Can I use multiple cashback apps at the same time?
Yes, and you often should. Different apps cover different shopping scenarios. You can frequently stack card-linked cashback (like Airtime) with affiliate cashback (like TopCashback) on the same transaction because they track different things. Gift card apps sometimes stack with online cashback depending on retailer terms. The key is understanding which combinations work together.
How long does it take to receive cashback?
It depends on the app type. Gift card cashback apps like JamDoughnut and Sprive pay quickly once you buy the gift card. Card-linked apps like Airtime typically take a few days to confirm transactions. Affiliate platforms like TopCashback and Quidco take 30 to 90 days because they wait for retailers to confirm you didn't return items. Always check specific platform terms.
What's the minimum amount I can withdraw?
Most platforms have low minimums. TopCashback and Quidco typically allow withdrawals from £1. Airtime Rewards requires £10 of cashback (or £5 with Airtime Up) before you can apply it to your phone bill. Sprive has a £1 minimum for mortgage overpayments. JamDoughnut usually requires £10 before bank transfer. Check each app's specific terms as they can change.
Can cashback apps see all my bank transactions?
Only apps using Open Banking can see transactions, and they only see what's necessary for tracking cashback. They cannot move money without your explicit permission, and they don't see sensitive details like your login credentials. Card-linked apps like Airtime only see transactions at partner retailers, not your full spending history. Traditional affiliate sites like TopCashback use browser cookies and don't access your bank at all. For more guidance on cashback safety, Money Saving Expert provides comprehensive consumer advice on cashback platforms.
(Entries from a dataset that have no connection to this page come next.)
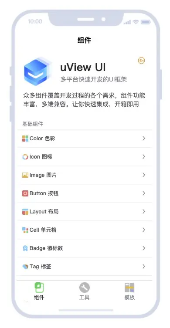Click the uView UI cube logo
Screen dimensions: 170x328
[37, 71]
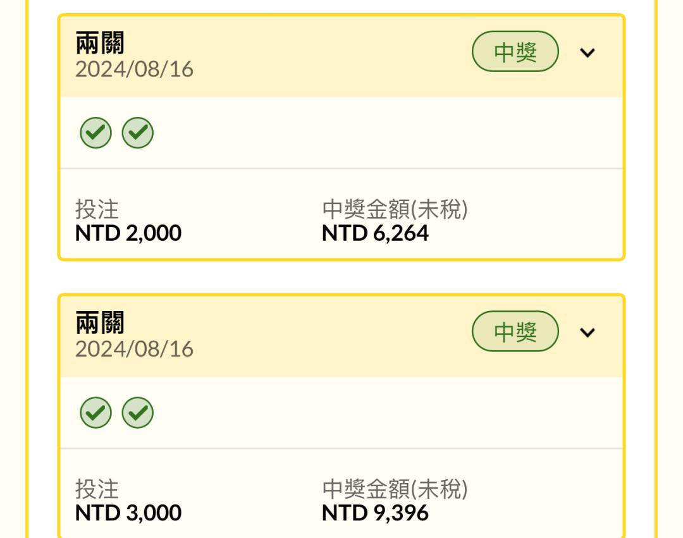Open the first 兩關 card title
This screenshot has width=683, height=538.
pyautogui.click(x=100, y=42)
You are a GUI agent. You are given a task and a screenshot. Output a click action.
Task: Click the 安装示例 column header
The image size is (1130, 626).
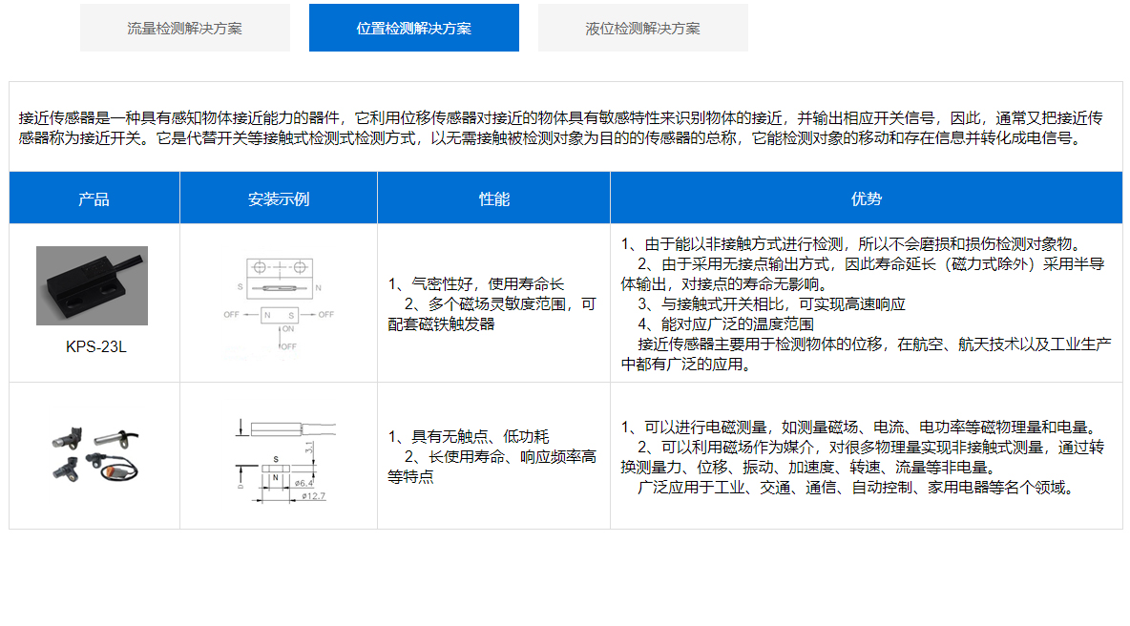tap(278, 198)
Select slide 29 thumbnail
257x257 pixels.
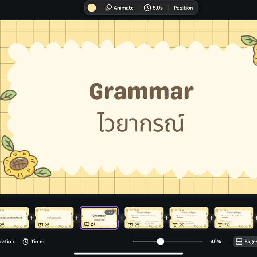(189, 218)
Do I still get cashback if I use a discount code?
Usually yes, but not always. Most retailers allow you to stack cashback with discount codes, but some exclude promotional purchases or specific voucher types from cashback eligibility. Always read the specific terms on the cashback platform before making a purchase. If a deal seems too good, check whether it qualifies for cashback before assuming it will track.
What happens if my cashback doesn't track?
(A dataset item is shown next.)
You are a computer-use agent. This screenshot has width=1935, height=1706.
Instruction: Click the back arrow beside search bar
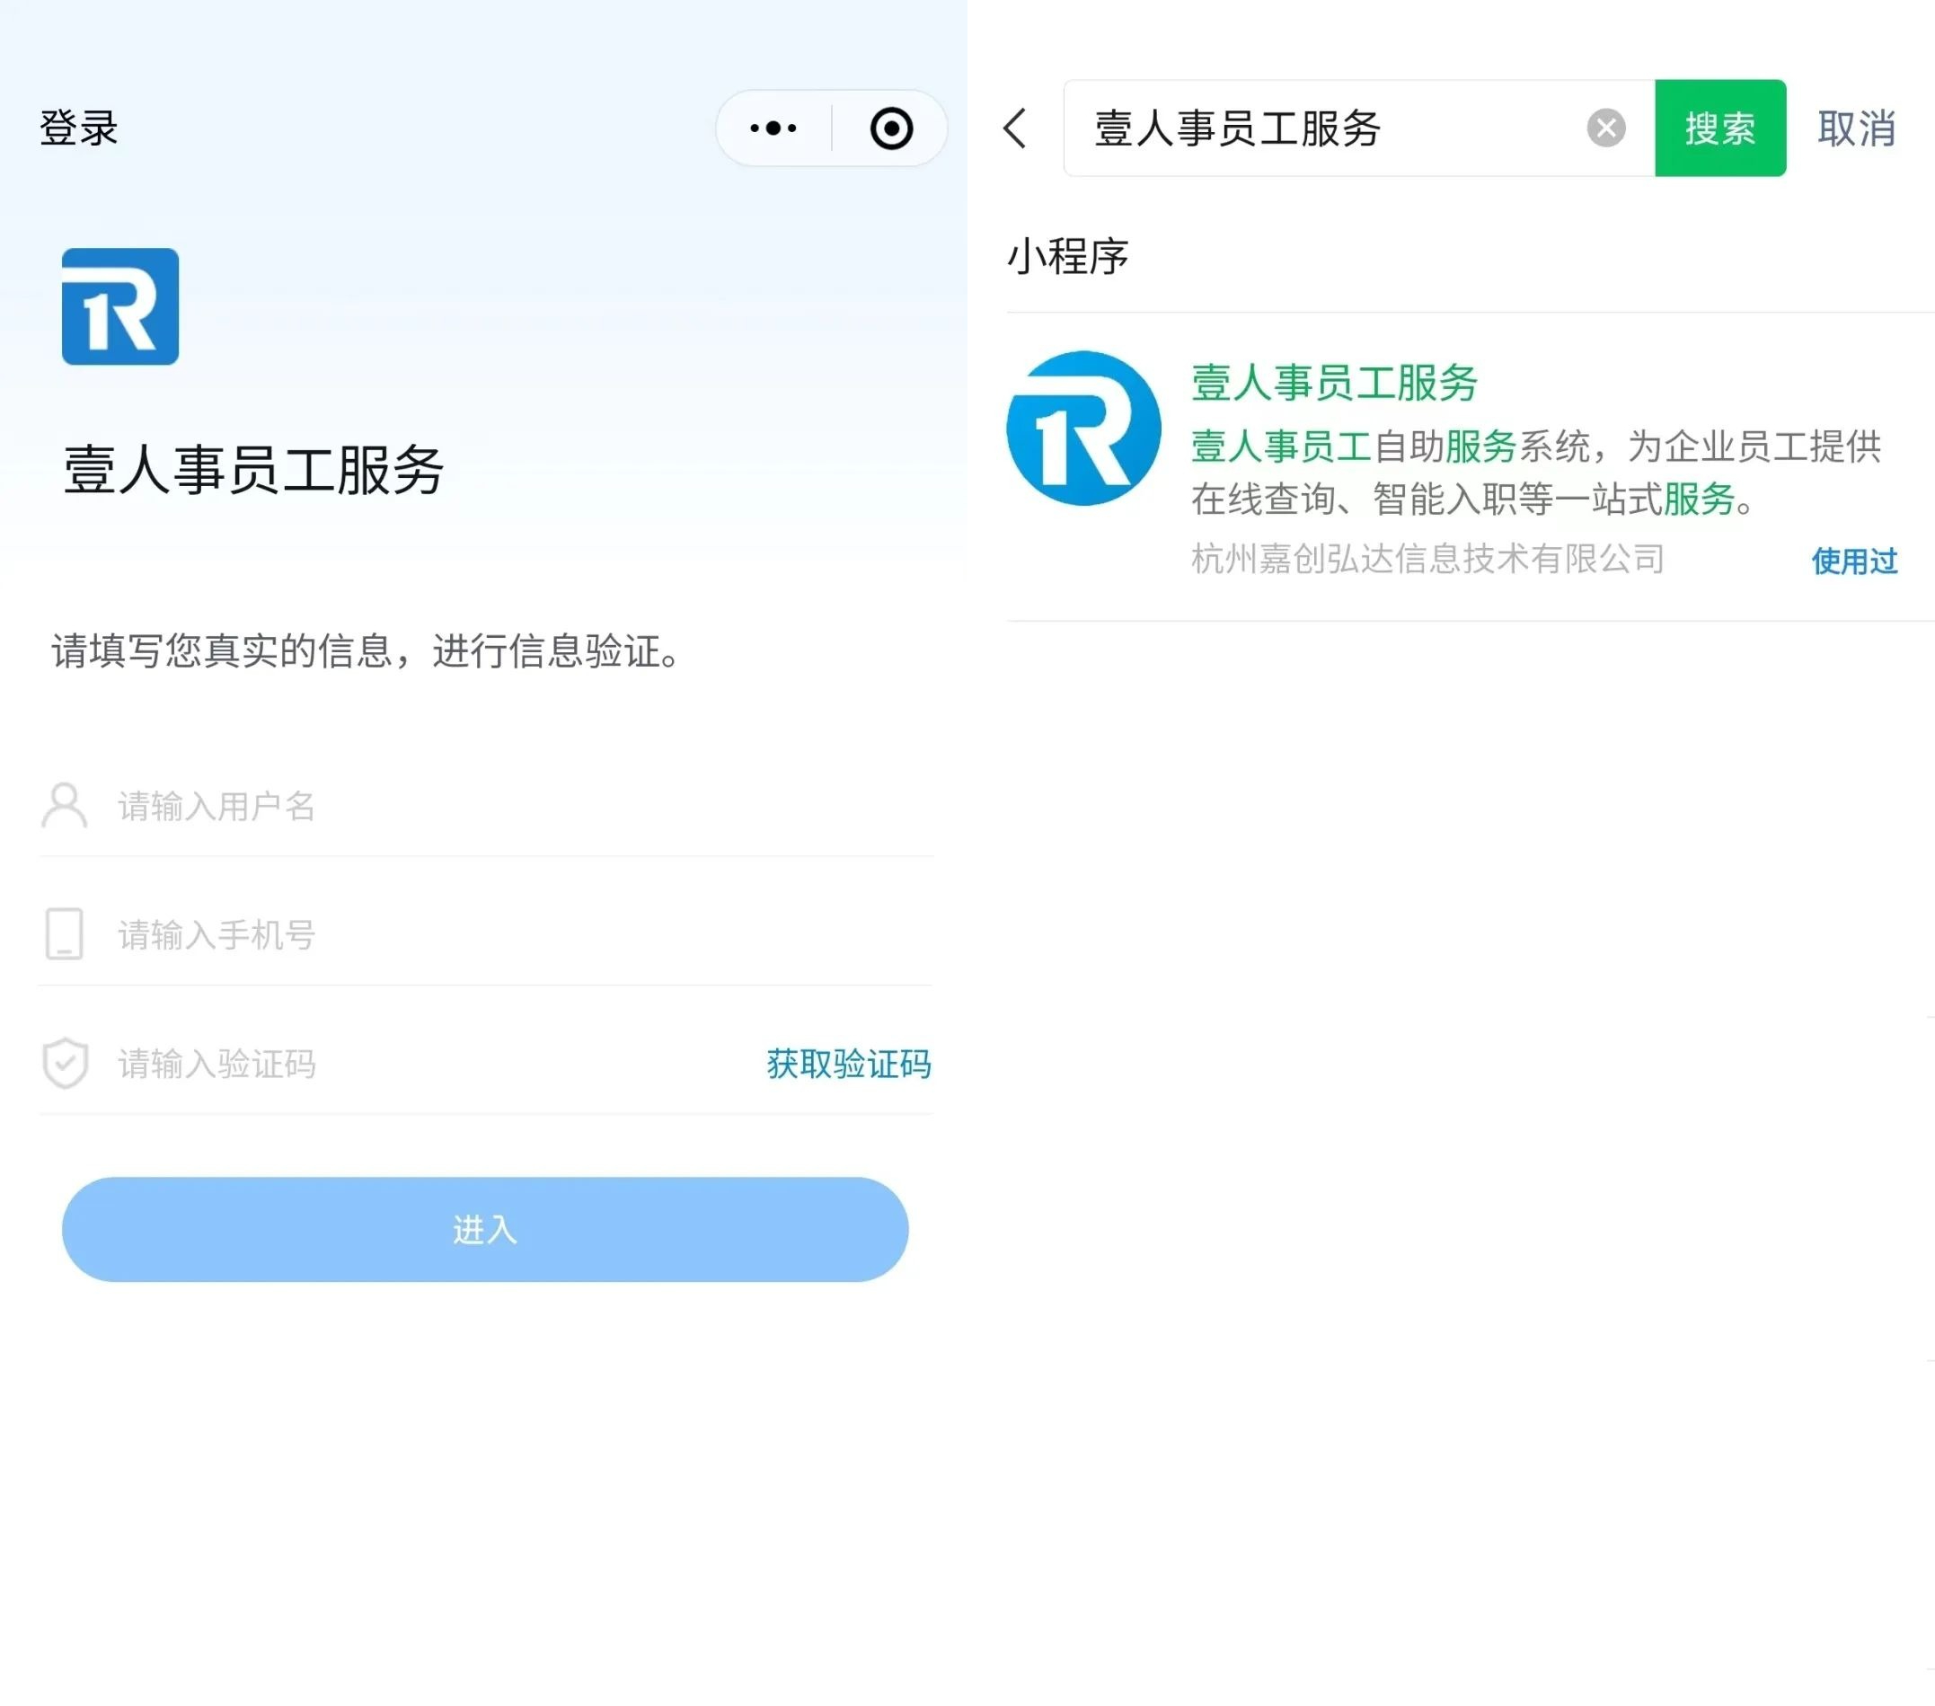click(x=1016, y=128)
Most platforms offer a claims process if cashback fails to track. You'll typically need proof of purchase like an order confirmation email or receipt. TopCashback and Quidco have specific claim forms with varying success rates. Card-linked apps like Airtime and gift card platforms rarely have tracking issues because the cashback is tied directly to the payment method or gift card purchase rather than browser cookies.
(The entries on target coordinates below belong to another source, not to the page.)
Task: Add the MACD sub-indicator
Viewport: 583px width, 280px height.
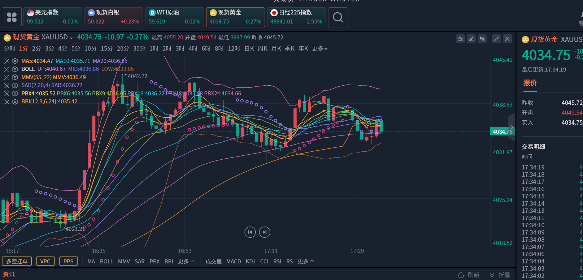Action: click(x=234, y=261)
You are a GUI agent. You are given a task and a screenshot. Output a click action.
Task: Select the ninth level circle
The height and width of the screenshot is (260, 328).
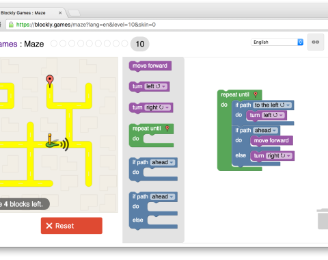click(124, 44)
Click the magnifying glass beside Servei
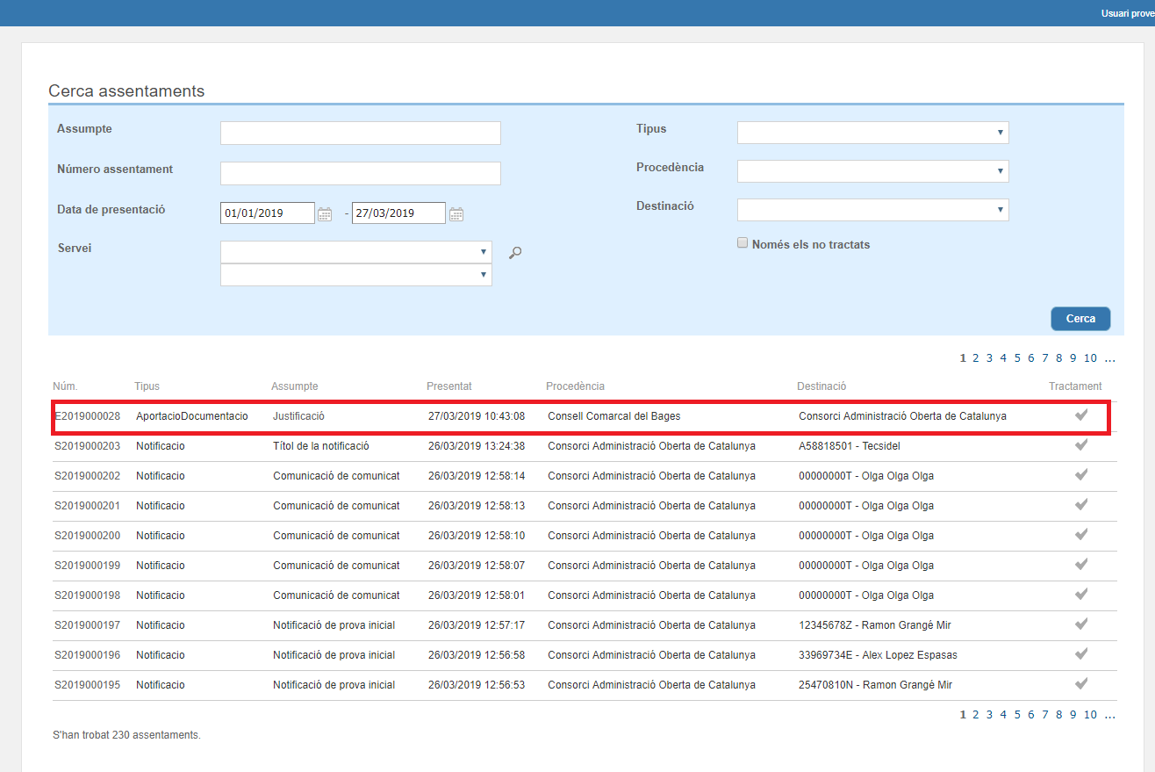The width and height of the screenshot is (1155, 772). click(515, 253)
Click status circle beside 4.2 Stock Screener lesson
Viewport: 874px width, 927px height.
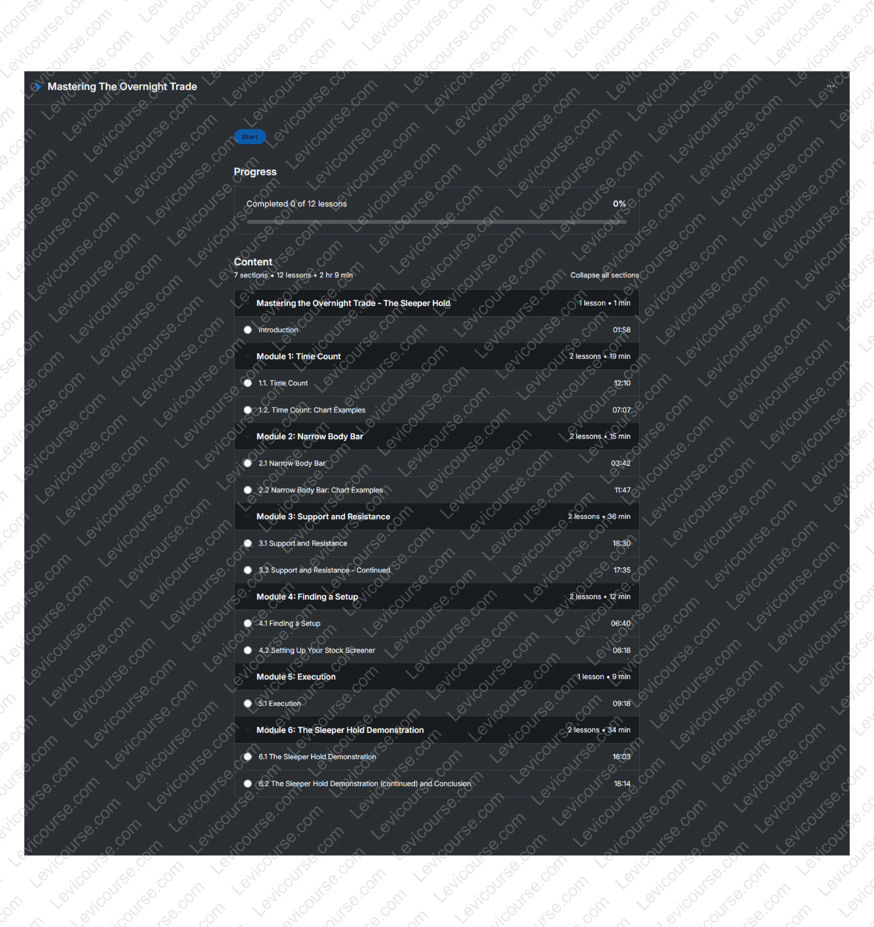click(248, 650)
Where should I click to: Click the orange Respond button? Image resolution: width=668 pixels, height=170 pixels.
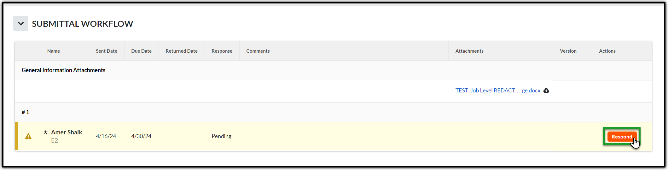point(621,137)
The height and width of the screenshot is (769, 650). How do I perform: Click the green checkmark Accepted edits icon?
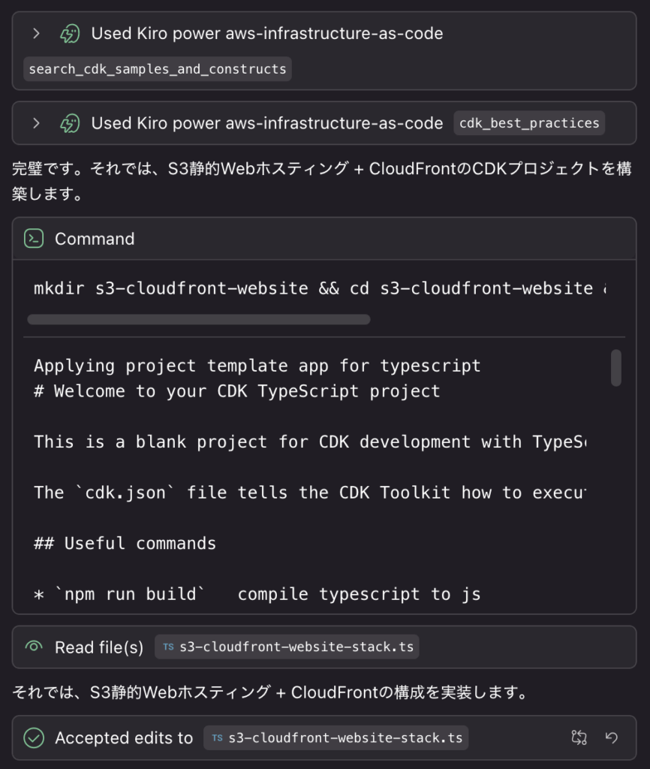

Is it worth paying for premium cashback memberships?
It depends on your spending volume. TopCashback Plus costs £5 yearly and increases rates by 5% to 16%. If you shop online frequently, it pays for itself quickly. Quidco Premium costs £1 monthly and offers similar benefits. Calculate whether the extra cashback from your typical spending exceeds the membership fee. For light users, free tiers work perfectly well. For heavy users, premium tiers usually make financial sense.
Can I use cashback apps for business purchases?
Most cashback platforms are designed for personal use and prohibit business transactions in their terms. Using cashback apps for business purchases could result in account suspension or cashback being declined. If you're self-employed or run a small business, check platform terms carefully or contact support before assuming business spending qualifies.